Uno studio elvetico ha dimostrato la correlazione tra i picchi di polveri sottili nell’atmosfera e l’incidenza del coronavirus.

Il progetto è stato portato avanti da un team interdisciplinare dell’Università di Ginevra e dallo spin-off dell’Eth di Zurigo Meteodat.
I risultati sono stati pubblicati sulla rivista Earth Systems and Environment.

Lo studio ha preso quindi in esame l’area del canton Ticino, dove si è registrato un forte aumento dell’inquinamento alla fine di febbraio 2020. Nello stesso periodo, è seguito un incremento dei ricoveri ospedalieri per covid-19 altrettanto repentino. C’è da dire che a questa diffusione del virus hanno contribuito anche i festeggiamenti per il carnevale che avevano fatto arrivare in zona circa 150 mila persone.

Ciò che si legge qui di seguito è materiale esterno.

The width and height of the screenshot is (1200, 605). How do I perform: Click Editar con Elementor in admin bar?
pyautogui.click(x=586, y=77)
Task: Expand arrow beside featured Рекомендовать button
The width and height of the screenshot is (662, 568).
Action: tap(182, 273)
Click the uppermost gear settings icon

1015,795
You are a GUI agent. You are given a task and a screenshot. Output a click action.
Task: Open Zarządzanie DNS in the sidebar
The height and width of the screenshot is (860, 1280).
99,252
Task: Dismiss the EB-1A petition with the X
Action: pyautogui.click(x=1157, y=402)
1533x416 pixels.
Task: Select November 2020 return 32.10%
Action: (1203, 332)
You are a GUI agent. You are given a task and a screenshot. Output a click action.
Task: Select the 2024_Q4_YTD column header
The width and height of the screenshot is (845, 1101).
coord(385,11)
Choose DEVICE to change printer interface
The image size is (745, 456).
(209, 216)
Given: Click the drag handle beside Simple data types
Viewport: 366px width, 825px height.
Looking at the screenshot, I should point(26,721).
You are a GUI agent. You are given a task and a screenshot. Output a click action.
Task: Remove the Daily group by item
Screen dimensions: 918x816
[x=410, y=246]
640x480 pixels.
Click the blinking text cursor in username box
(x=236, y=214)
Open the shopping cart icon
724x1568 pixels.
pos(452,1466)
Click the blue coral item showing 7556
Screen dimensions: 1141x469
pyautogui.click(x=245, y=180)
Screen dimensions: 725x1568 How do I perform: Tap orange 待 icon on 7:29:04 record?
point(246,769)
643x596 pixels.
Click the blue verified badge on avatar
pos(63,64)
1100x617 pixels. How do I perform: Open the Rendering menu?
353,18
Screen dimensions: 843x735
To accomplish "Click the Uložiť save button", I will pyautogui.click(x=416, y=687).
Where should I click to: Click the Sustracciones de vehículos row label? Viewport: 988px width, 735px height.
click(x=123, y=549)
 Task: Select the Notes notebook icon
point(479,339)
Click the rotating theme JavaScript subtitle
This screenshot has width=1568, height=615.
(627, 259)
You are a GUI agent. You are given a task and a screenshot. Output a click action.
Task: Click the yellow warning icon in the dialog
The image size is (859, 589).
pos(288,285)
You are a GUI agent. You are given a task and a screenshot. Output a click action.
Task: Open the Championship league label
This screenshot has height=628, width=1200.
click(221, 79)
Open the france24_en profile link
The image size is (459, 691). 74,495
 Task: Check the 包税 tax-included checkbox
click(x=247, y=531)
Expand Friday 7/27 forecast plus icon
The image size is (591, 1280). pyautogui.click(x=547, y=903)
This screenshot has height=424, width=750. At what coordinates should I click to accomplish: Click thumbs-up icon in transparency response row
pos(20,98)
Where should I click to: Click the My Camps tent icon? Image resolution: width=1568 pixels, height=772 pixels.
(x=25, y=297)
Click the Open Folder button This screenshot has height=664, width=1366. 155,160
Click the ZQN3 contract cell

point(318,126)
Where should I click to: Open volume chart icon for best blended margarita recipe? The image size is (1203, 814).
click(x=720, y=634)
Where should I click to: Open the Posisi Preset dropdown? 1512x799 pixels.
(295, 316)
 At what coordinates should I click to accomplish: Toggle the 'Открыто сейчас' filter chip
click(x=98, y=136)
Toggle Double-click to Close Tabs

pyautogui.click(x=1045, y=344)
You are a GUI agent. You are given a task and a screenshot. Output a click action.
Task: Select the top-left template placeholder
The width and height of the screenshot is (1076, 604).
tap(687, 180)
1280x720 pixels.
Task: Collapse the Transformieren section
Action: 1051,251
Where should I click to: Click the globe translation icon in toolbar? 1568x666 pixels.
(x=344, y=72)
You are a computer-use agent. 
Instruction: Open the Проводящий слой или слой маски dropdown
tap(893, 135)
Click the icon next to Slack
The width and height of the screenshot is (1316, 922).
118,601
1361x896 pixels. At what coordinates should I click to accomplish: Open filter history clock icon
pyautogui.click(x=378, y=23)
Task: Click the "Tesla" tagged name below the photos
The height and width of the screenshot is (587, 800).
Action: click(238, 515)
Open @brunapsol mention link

L’aumento delle polveri sottili, normalmente è favorito dal raffreddamento della temperatura dell’aria oltre che dal ristagno provocato dalle nebbie che si formano. Ne consegue che il controllo sulle concentrazioni di polveri fini possa contribuire a limitare futuri focolai epidemici.
Una correlazione simile, a detta degli epidemiologi, è già stata riscontrata in relazione alle normali ondate influenzali.

Il team di ricerca svizzero ha poi mostrato che le concentrazioni di particolato inferiore a 2,5 micrometri provocano infiammazioni delle vie respiratorie, polmonari e cardiovascolari.
Quindi, ha spiegato Mario Rohrer, ricercatore presso l’Istituto di scienze ambientali della Facoltà di scienze dell’Unige e direttore di Meteodat: “In combinazione con un’infezione virale, questi fattori infiammatori possono portare a una grave progressione della malattia”.

“Inoltre il coronavirus- ha aggiunto – può anche essere trasportato dalle particelle inquinanti.
Questo è già stato dimostrato per l’influenza e uno studio italiano ha rilevato l’Rna del coronavirus sul particolato. Tutto questo resta da dimostrare, ovviamente, ma è una possibilità probabile”.